— TASK DETAILS —
Render each line of the material as a string in a JSON list, one entry per line, leaving out blank lines.

— DATA SHOWN —
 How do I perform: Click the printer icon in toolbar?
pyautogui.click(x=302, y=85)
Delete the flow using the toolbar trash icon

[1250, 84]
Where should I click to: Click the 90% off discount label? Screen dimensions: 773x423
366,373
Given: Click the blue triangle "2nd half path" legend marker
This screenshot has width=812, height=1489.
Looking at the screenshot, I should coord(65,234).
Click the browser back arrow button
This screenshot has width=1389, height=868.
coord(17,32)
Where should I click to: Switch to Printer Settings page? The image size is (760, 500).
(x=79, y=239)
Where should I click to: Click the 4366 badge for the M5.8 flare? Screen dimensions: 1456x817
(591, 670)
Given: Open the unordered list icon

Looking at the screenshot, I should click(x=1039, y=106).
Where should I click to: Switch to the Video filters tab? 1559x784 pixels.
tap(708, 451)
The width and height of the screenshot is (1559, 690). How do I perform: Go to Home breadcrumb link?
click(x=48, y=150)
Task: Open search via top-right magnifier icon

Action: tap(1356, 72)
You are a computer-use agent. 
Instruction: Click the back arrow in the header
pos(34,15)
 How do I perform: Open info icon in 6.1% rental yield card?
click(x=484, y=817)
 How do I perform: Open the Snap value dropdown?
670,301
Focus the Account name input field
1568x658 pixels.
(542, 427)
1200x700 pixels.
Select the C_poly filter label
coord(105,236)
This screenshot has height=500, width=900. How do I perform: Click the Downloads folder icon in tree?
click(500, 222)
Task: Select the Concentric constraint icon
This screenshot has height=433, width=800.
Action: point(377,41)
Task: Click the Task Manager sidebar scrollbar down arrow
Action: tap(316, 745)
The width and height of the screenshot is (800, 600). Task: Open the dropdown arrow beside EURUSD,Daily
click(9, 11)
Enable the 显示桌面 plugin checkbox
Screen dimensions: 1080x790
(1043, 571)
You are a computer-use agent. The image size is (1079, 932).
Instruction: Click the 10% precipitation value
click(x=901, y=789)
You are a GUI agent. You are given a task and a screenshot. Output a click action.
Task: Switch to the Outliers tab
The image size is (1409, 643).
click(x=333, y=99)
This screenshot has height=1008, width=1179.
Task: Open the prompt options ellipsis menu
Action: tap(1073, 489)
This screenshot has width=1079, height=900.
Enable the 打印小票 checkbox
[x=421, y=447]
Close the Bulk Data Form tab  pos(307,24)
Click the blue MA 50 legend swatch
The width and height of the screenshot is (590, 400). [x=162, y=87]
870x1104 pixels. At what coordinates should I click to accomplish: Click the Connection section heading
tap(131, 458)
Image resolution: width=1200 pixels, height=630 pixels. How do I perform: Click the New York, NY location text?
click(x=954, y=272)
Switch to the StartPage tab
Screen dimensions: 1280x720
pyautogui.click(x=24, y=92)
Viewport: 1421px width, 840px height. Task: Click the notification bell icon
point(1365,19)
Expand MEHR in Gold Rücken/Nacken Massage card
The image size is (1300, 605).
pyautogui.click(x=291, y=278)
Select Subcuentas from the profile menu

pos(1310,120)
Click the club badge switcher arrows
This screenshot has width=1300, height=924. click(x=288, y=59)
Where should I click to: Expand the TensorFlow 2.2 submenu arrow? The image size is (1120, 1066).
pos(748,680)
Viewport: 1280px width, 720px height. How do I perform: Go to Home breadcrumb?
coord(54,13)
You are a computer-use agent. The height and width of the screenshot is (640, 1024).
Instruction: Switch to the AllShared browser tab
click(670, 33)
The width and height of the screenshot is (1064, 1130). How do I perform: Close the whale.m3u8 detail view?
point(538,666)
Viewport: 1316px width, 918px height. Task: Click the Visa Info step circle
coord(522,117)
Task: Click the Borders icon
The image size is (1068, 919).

— THE COMPLETED TASK —
[
  " How do I perform: Click the printer icon in toolbar?",
  "pyautogui.click(x=302, y=85)",
  "Delete the flow using the toolbar trash icon",
  "[1250, 84]",
  "Where should I click to: Click the 90% off discount label? Screen dimensions: 773x423",
  "366,373",
  "Given: Click the blue triangle \"2nd half path\" legend marker",
  "This screenshot has width=812, height=1489.",
  "Looking at the screenshot, I should coord(65,234).",
  "Click the browser back arrow button",
  "This screenshot has width=1389, height=868.",
  "coord(17,32)",
  "Where should I click to: Switch to Printer Settings page? The image size is (760, 500).",
  "(x=79, y=239)",
  "Where should I click to: Click the 4366 badge for the M5.8 flare? Screen dimensions: 1456x817",
  "(591, 670)",
  "Given: Open the unordered list icon",
  "Looking at the screenshot, I should click(x=1039, y=106).",
  "Where should I click to: Switch to the Video filters tab? 1559x784 pixels.",
  "tap(708, 451)",
  "The width and height of the screenshot is (1559, 690). How do I perform: Go to Home breadcrumb link?",
  "click(x=48, y=150)",
  "Task: Open search via top-right magnifier icon",
  "Action: tap(1356, 72)",
  "You are a computer-use agent. ",
  "Instruction: Click the back arrow in the header",
  "pos(34,15)",
  " How do I perform: Open info icon in 6.1% rental yield card?",
  "click(x=484, y=817)",
  " How do I perform: Open the Snap value dropdown?",
  "670,301",
  "Focus the Account name input field",
  "1568x658 pixels.",
  "(542, 427)",
  "1200x700 pixels.",
  "Select the C_poly filter label",
  "coord(105,236)",
  "This screenshot has height=500, width=900. How do I perform: Click the Downloads folder icon in tree?",
  "click(500, 222)",
  "Task: Select the Concentric constraint icon",
  "This screenshot has height=433, width=800.",
  "Action: point(377,41)",
  "Task: Click the Task Manager sidebar scrollbar down arrow",
  "Action: tap(316, 745)",
  "The width and height of the screenshot is (800, 600). Task: Open the dropdown arrow beside EURUSD,Daily",
  "click(9, 11)",
  "Enable the 显示桌面 plugin checkbox",
  "Screen dimensions: 1080x790",
  "(1043, 571)",
  "You are a computer-use agent. The image size is (1079, 932).",
  "Instruction: Click the 10% precipitation value",
  "click(x=901, y=789)",
  "You are a GUI agent. You are given a task and a screenshot. Output a click action.",
  "Task: Switch to the Outliers tab",
  "The image size is (1409, 643).",
  "click(x=333, y=99)",
  "This screenshot has height=1008, width=1179.",
  "Task: Open the prompt options ellipsis menu",
  "Action: tap(1073, 489)",
  "This screenshot has width=1079, height=900.",
  "Enable the 打印小票 checkbox",
  "[x=421, y=447]",
  "Close the Bulk Data Form tab  pos(307,24)",
  "Click the blue MA 50 legend swatch",
  "The width and height of the screenshot is (590, 400). [x=162, y=87]",
  "870x1104 pixels. At what coordinates should I click to accomplish: Click the Connection section heading",
  "tap(131, 458)",
  "Image resolution: width=1200 pixels, height=630 pixels. How do I perform: Click the New York, NY location text?",
  "click(x=954, y=272)",
  "Switch to the StartPage tab",
  "Screen dimensions: 1280x720",
  "pyautogui.click(x=24, y=92)",
  "Viewport: 1421px width, 840px height. Task: Click the notification bell icon",
  "point(1365,19)",
  "Expand MEHR in Gold Rücken/Nacken Massage card",
  "The image size is (1300, 605).",
  "pyautogui.click(x=291, y=278)",
  "Select Subcuentas from the profile menu",
  "pos(1310,120)",
  "Click the club badge switcher arrows",
  "This screenshot has width=1300, height=924. click(x=288, y=59)",
  "Where should I click to: Expand the TensorFlow 2.2 submenu arrow? The image size is (1120, 1066).",
  "pos(748,680)",
  "Viewport: 1280px width, 720px height. How do I perform: Go to Home breadcrumb?",
  "coord(54,13)",
  "You are a computer-use agent. The height and width of the screenshot is (640, 1024).",
  "Instruction: Switch to the AllShared browser tab",
  "click(670, 33)",
  "The width and height of the screenshot is (1064, 1130). How do I perform: Close the whale.m3u8 detail view?",
  "point(538,666)",
  "Viewport: 1316px width, 918px height. Task: Click the Visa Info step circle",
  "coord(522,117)",
  "Task: Click the Borders icon",
  "The image size is (1068, 919)."
]